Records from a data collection
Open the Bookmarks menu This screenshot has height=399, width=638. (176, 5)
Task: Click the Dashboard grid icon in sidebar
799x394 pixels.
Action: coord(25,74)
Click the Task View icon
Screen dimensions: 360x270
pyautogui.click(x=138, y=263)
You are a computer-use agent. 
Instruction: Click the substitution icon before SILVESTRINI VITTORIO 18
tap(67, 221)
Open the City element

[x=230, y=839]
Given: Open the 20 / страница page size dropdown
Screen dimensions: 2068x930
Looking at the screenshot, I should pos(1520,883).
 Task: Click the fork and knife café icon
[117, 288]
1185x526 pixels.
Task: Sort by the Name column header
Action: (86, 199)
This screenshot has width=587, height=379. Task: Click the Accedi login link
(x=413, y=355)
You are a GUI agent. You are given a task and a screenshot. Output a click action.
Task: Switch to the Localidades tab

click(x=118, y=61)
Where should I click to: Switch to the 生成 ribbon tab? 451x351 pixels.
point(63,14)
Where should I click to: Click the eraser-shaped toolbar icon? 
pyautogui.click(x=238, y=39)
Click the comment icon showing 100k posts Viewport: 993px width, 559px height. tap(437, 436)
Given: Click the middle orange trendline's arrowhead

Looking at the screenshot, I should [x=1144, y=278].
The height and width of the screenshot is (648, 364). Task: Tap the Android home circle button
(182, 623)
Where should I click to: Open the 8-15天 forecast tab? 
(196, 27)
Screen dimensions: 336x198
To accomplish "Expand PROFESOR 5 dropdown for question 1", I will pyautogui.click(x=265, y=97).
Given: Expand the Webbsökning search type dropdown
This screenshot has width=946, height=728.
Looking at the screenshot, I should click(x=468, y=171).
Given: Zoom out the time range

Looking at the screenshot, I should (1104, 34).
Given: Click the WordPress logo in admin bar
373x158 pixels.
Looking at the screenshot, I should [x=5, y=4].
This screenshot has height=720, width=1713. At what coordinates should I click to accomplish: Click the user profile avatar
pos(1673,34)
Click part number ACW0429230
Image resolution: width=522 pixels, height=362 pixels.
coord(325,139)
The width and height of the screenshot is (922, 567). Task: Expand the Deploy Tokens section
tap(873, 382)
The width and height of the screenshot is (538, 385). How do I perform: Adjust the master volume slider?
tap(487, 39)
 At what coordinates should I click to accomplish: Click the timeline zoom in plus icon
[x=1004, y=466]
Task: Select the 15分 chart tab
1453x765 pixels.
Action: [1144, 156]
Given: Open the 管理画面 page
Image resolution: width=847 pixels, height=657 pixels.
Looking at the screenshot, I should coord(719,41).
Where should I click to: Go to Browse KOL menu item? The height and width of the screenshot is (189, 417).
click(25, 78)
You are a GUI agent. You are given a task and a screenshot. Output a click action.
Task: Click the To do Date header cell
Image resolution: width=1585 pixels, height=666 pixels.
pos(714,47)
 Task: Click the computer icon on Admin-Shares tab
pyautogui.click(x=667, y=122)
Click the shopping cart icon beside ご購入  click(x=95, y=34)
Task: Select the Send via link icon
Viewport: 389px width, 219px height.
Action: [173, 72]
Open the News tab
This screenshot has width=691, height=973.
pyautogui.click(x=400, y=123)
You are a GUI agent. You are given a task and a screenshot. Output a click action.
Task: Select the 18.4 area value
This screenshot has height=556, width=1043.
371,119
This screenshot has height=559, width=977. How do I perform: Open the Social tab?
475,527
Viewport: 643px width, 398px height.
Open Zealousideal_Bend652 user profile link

What is expected
Repeat precisely the lines of the data starting at the one containing "Viewport: 389px width, 219px height.", last line included.

Response to this exercise
Viewport: 389px width, 219px height.
Action: [173, 72]
Open the News tab
This screenshot has width=691, height=973.
pyautogui.click(x=400, y=123)
You are a GUI agent. You are given a task and a screenshot. Output a click action.
Task: Select the 18.4 area value
This screenshot has height=556, width=1043.
371,119
This screenshot has height=559, width=977. How do I perform: Open the Social tab?
475,527
Viewport: 643px width, 398px height.
Open Zealousideal_Bend652 user profile link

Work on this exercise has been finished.